The captain grinned. “Animals big enough to smash us into the cliffs. Maneuver as you need to, but I’d keep an average of no more than twenty knots and five degrees down. It should take us about three days to transit.”

“Won’t that take us away from our destination?” the pilot asked, frowning at the chart on her screen.

“Assuming you mean the Core facility,” the captain said, glancing at Janus, “there’s enough room in Fuller’s Rent for the convoy to turn around on the second day. Keep at least a hundred meters away from the cliff faces.”

“Aye, captain,” the pilot said.

The Apostate gave Janus a nod and turned to walk away.

“You’re not staying?” Janus asked, again surprised by how relaxed the captain was.
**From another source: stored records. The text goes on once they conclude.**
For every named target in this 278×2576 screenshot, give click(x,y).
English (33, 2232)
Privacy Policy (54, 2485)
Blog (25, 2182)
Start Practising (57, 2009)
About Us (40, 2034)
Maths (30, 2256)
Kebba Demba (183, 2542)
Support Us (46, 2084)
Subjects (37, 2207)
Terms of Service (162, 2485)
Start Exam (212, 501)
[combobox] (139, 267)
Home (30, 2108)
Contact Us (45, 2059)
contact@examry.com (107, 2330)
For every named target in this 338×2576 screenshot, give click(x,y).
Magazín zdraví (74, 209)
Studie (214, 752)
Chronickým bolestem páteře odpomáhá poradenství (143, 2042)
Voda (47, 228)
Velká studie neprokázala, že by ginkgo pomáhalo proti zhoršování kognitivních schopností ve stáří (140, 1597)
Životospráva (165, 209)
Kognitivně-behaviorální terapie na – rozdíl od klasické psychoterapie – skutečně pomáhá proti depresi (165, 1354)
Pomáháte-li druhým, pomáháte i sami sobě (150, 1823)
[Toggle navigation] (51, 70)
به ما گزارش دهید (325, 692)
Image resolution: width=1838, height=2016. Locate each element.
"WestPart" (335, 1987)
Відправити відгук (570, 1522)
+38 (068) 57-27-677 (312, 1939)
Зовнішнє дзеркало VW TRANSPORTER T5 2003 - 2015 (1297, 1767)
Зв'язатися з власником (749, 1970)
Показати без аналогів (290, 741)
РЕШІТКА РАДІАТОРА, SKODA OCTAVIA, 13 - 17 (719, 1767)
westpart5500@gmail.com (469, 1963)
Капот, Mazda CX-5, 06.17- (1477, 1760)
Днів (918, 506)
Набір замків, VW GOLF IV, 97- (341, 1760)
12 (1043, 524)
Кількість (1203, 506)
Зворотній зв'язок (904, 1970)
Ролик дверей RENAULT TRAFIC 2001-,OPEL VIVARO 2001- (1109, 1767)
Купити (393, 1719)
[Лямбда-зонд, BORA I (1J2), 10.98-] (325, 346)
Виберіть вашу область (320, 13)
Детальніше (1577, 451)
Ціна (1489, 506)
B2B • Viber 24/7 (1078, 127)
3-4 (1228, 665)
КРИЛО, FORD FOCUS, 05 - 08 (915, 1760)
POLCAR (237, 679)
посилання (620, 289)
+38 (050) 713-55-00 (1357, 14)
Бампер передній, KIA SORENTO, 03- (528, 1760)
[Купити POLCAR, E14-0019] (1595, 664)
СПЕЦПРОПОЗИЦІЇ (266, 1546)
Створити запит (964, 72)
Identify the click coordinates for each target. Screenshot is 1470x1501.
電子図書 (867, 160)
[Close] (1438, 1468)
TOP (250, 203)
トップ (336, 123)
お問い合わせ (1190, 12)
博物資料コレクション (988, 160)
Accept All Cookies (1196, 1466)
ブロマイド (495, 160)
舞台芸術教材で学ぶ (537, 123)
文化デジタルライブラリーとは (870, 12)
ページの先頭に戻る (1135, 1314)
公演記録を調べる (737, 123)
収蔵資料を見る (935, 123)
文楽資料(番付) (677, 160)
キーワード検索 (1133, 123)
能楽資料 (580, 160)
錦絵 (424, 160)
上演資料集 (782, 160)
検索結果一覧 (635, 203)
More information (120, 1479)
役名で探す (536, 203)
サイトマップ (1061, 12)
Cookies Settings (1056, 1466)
“Heading down to the mess. Thought I might eat with the crew, for once,” the captain said. His eyes gleamed blue. “Don’t worry, Emissary. I’ll find a way to appear in the control room if anything is seriously wrong.” He didn’t wait for Janus’s answer, continuing through DCC to the main ladderwell before disappearing down the stairs.

The officer of the watch gave the order, and the pilot adjusted her speed to twenty knots and five degrees down, a barely perceptible dive once they settled into it. Janus kept waiting for the other boot to kick him in the shins, but the exceptionalists were settled in officer’s berthing, his aspirants were vigilant, and the captain’s jaunty calm indicated there was no immediate threat to their lives.

Have we really pulled this off? Janus wondered.

The captain seemed to understand they weren’t going to the Core facility, at least not directly, but had that been after he glanced at the plot in the holo tank or before? Would Nikandros come to the same conclusion? And if so, would he act?

The exceptionalist architect and his people had nothing to fear from the compartmentalists, not as long as they weren’t going against the dictates of the Consensus—which they hadn’t yet.

It was within their rights to visit the Core facility, even if they happened to be eight combat-rated cyborgs going to a research facility. Had Nikandros intended to coerce the Cult scientists or kill them? Would Janus have stood by? And did Nikandros intend to use his people to replace the dead scientists or frame them?

There were still far too many unknowns, but if their trip to the compartmentalist facility was successful, and there were comp military cyborgs at the Seafall garrison, he could hope to achieve a sort of stalemate that would see… he wasn’t sure what a good outcome might look like, but for now, they needed the compartmentalists’ support.